What to produce:
Word for word, retype the lines from the one containing "Open the Region US East dropdown" to the one containing "The height and width of the screenshot is (1568, 706)." below, keeping both end lines and dropping the pictures.

Records for processing:

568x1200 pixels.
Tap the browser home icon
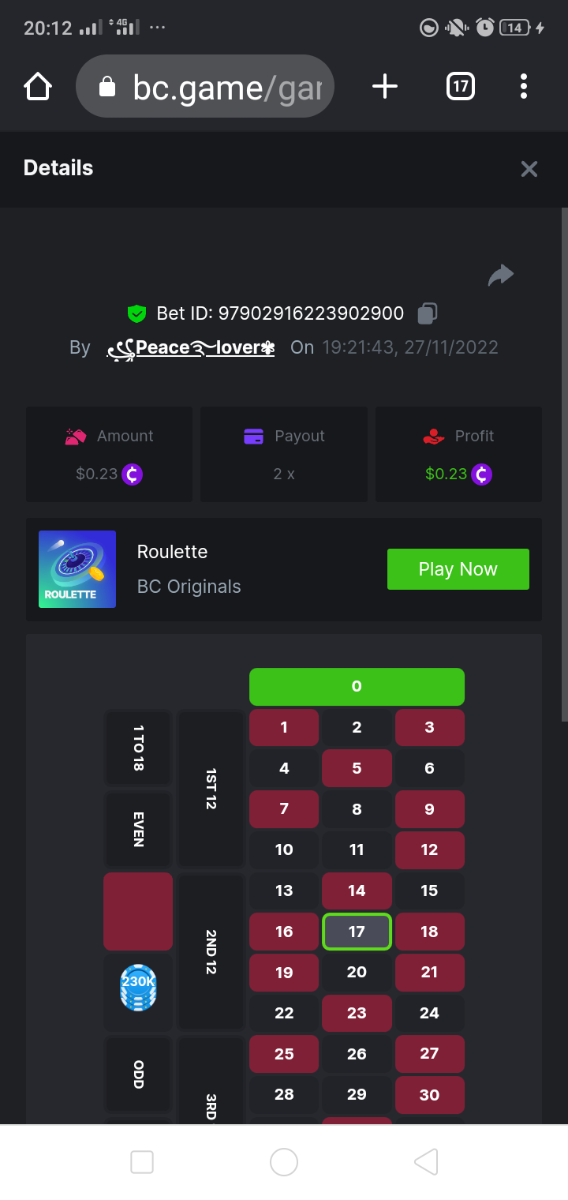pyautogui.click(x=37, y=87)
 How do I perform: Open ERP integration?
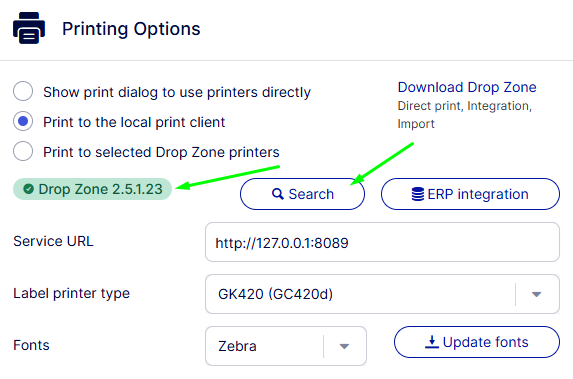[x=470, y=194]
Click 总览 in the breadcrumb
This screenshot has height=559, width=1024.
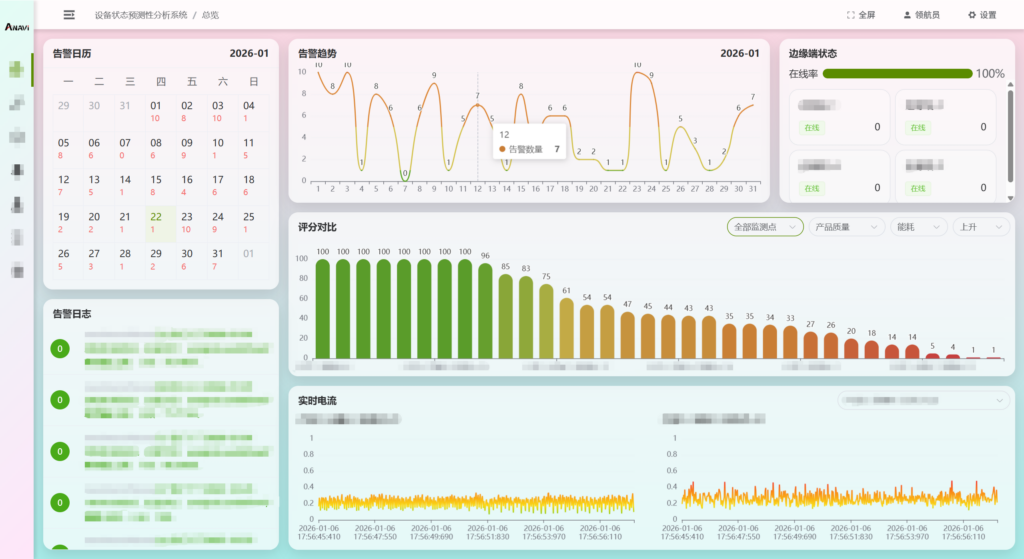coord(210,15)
...
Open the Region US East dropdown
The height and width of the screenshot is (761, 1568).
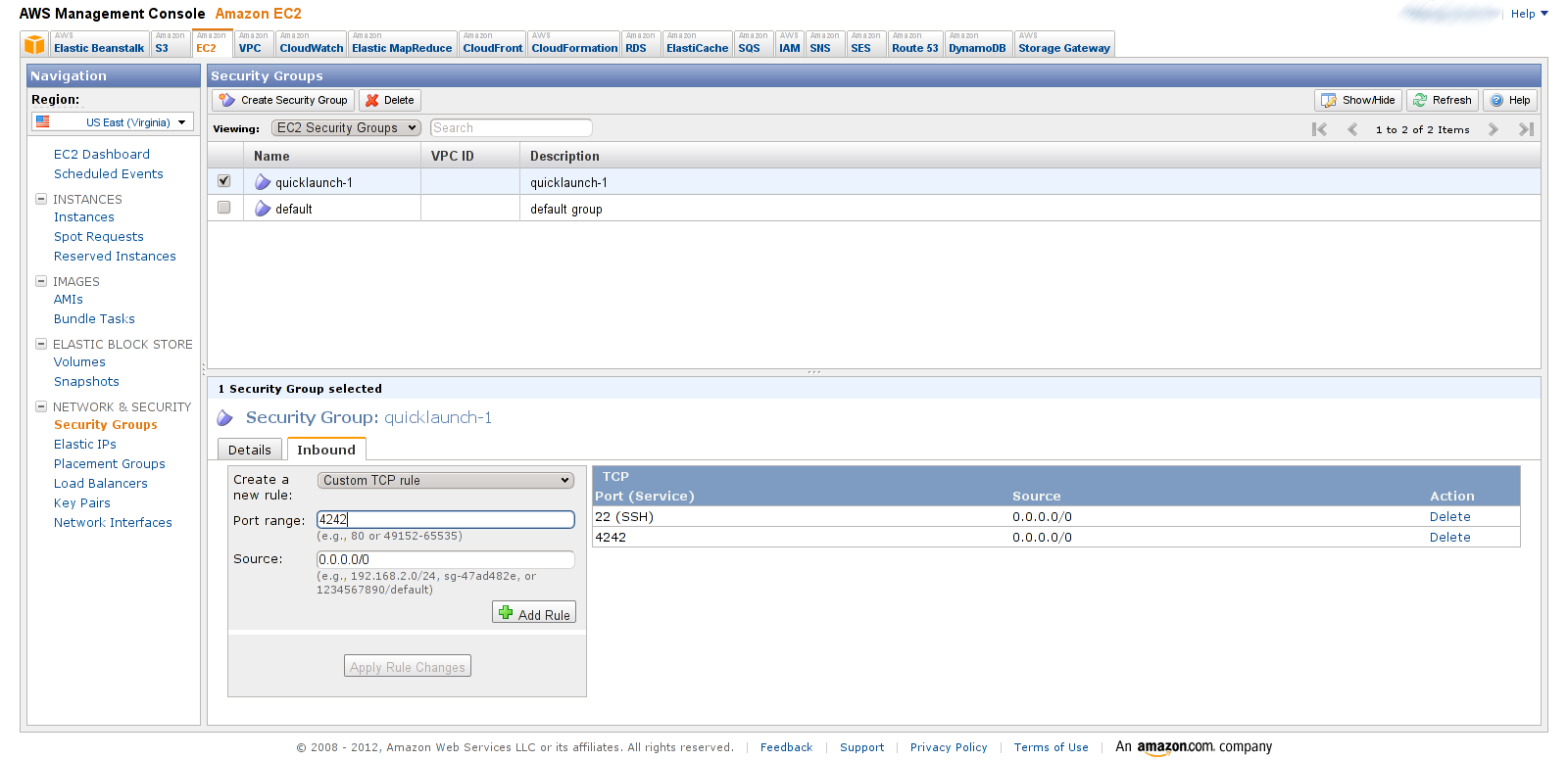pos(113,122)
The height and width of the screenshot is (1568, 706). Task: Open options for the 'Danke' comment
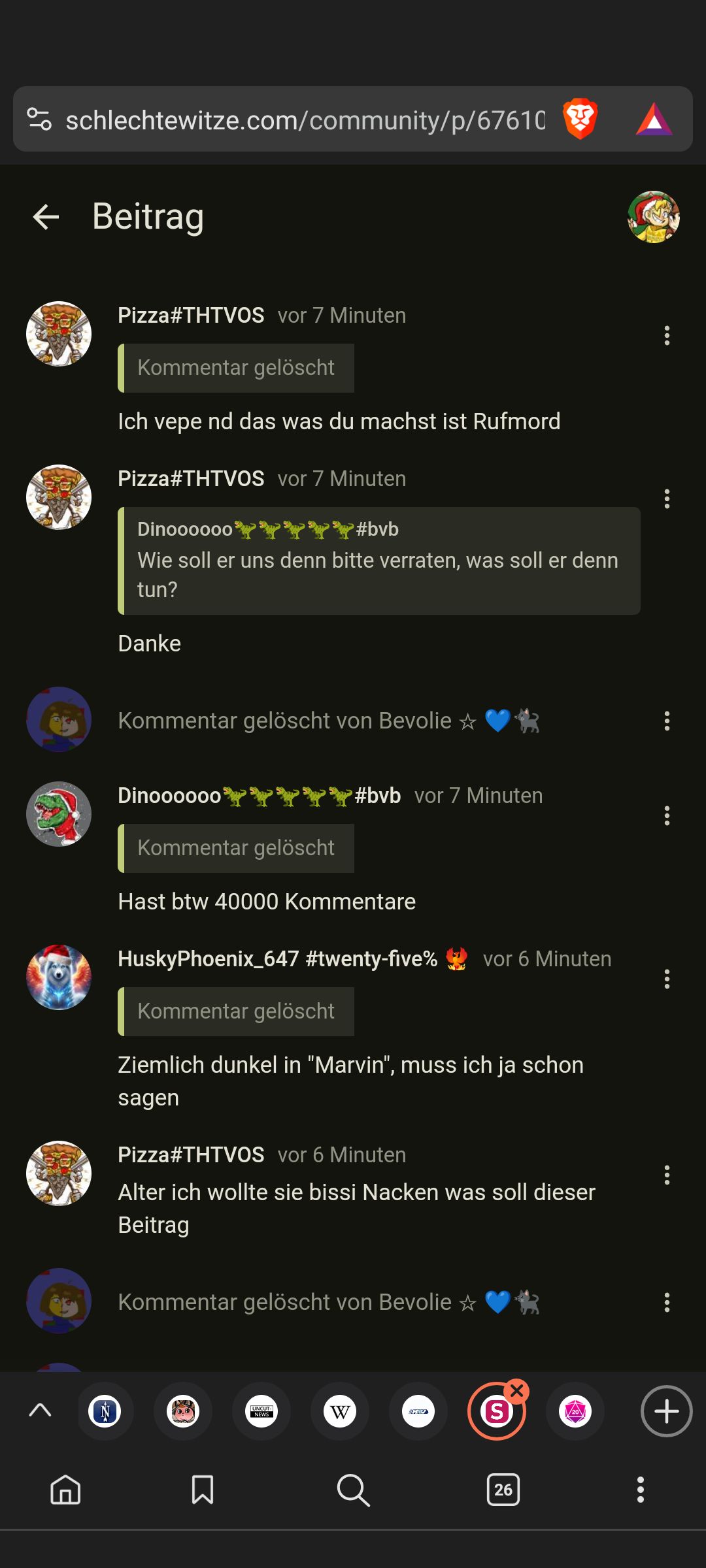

Completed task:
Open the Region US East dropdown
The height and width of the screenshot is (761, 1568).
pos(113,122)
The height and width of the screenshot is (1568, 706). Task: Open options for the 'Danke' comment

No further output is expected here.